Operations Management & Spreadsheets - Data Structure

In yesterday's post about spreadsheets vs databases, I talked about why clients get stuck when using a spreadsheet to create management reports. Today, I want to expand upon this concept.

When clients come to me because they are stuck, often the problem is that the client does not know how to properly enter the data so the spreadsheet can be used as a flat-file database. Put another way, the data is not structured properly.

Sometimes, the data is almost structured properly. Let me share a few examples.

First, let's remember a few rules:

  • In a spreadsheet, every column is a field

  • The column heading is the field name

  • Every field name should be an item type - name, date, month, ID Number

  • Data in each cell in the column should be a form of the data type.

Problem 1 – Data is not normalized

This happens when the client thinks a field is unique when in fact it is not.

A typical error is that the client will have 12 columns, one for each month, with the headings “Jan”, “Feb”, “Mar”, and so on. But these are not unique fields. If fact, they are the same field – Month.

The client should have just one column labeled “Month”, with 12 rows, one for each month of the year.

When you correct a problem this way – removing columns that are data points, not fields – it is called normalizing the data.

Problem 2 – Purpose and the end result

The client has created the spreadsheet without taking the time to think through the report, answering such questions as:

  • Why do I need this report?

  • How will I use this report?

  • Who will use the report?

  • What is the source of data for the report?

  • How many people provide the data for the report?

  • What are the action steps to be taken based on the report data?

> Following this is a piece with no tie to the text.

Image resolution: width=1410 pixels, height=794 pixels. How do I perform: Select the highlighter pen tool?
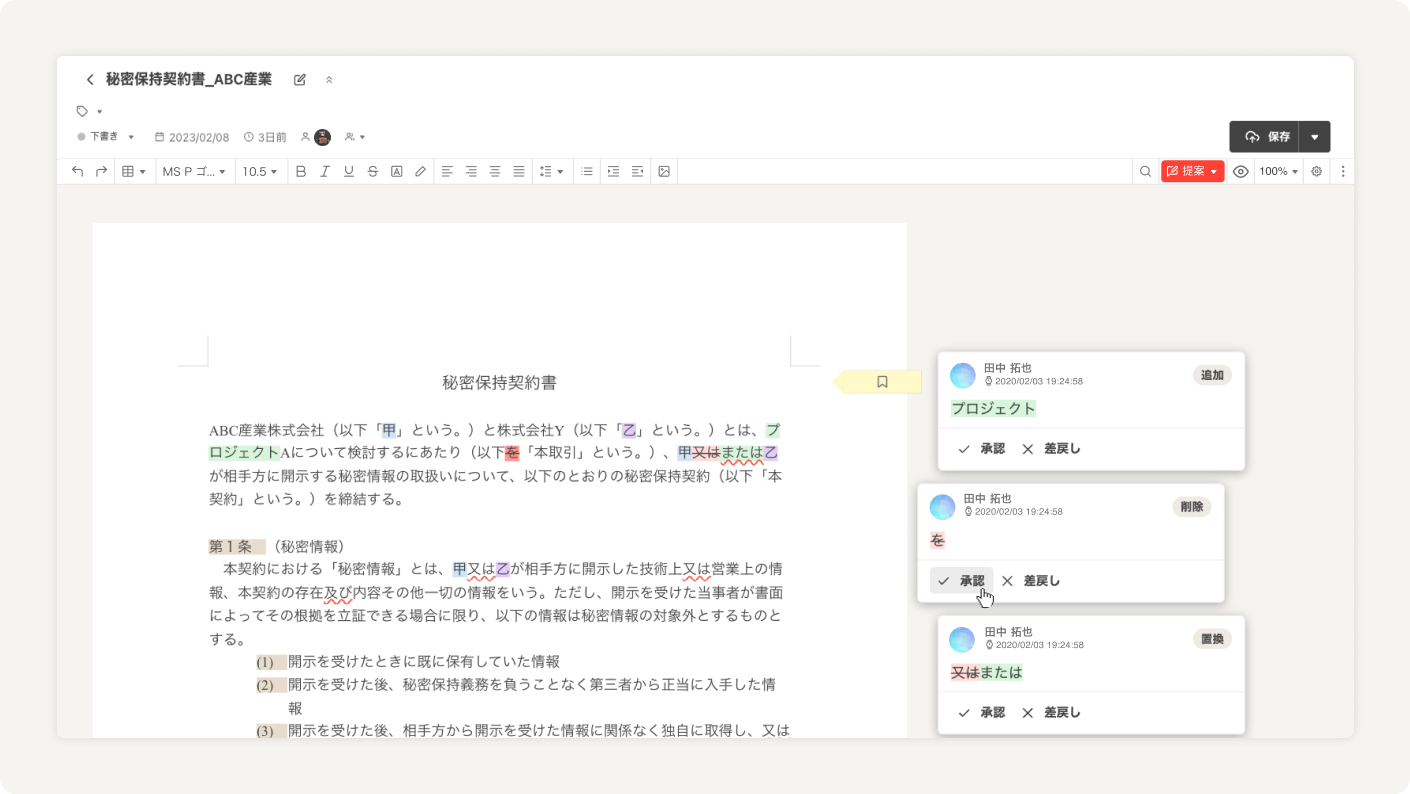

  • How critical is this report?

  • Does this report duplicate or overlap another report we use?

  • Is the report information available some other place so we don’t have to create this report at all?

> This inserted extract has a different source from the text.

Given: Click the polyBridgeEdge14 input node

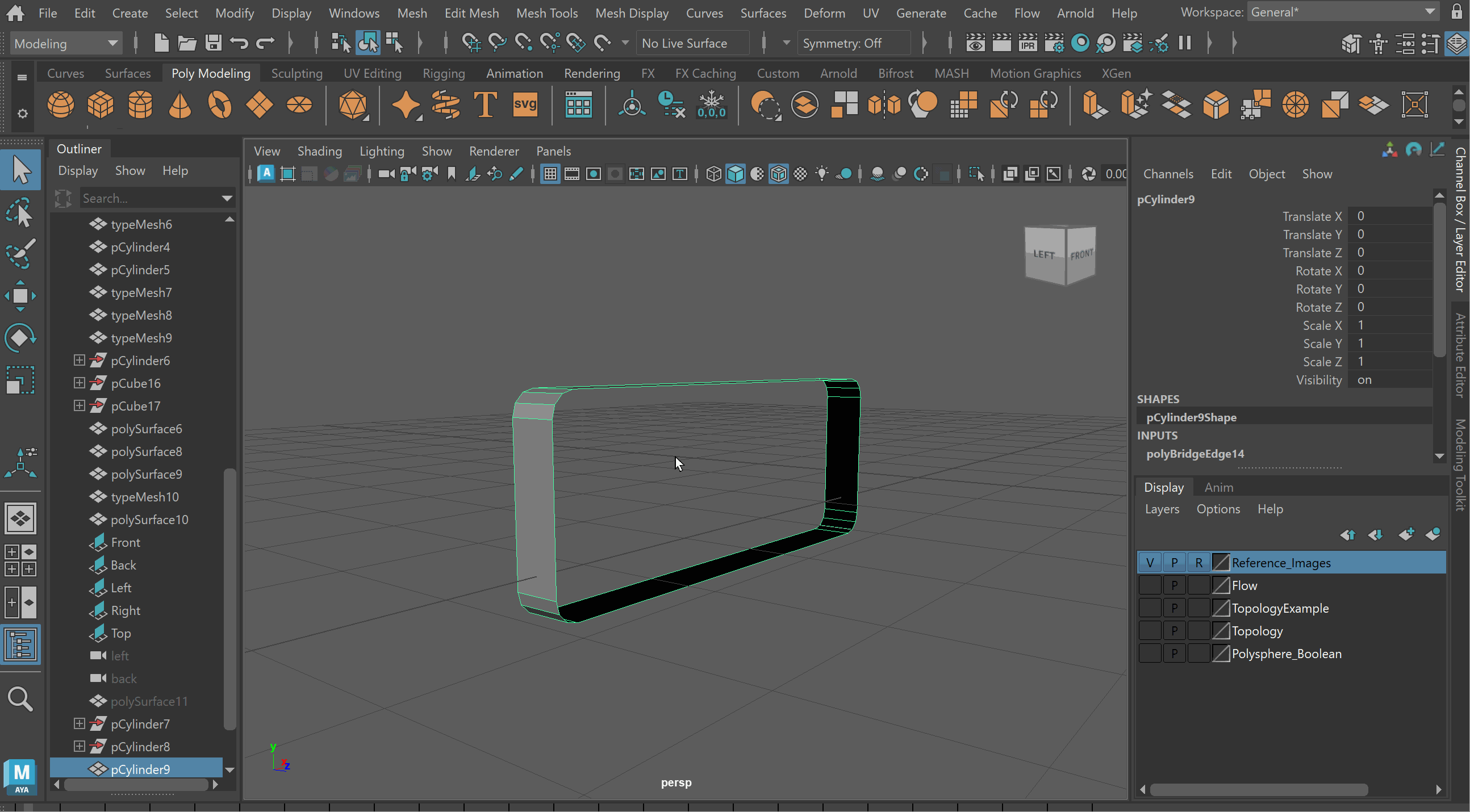Looking at the screenshot, I should pyautogui.click(x=1195, y=454).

Problem 3 – Singular focus

Often, the client's request is to fix only one spreadsheet, which is used to manage only one step in the entire process. The client does not view the spreadsheet in context - how it relates to other spreadsheets being used throughout the manufacturing process.

Data that serves as input into or output from the spreadsheet may be used in other spreadsheets that others use to manage the operations process. So the client ends up with multiple spreadsheets, all of which contain the same set of data. Duplicating data in this way increases the risks of error if there is no way to ensure all data sets are exactly the same.

It makes more sense to locate the source data in one location rather than having a separate data tab in every spreadsheet. This will not only ensure that data is not duplicated, but also that all relevant data is caputured, so management can make the best, fully informed decision.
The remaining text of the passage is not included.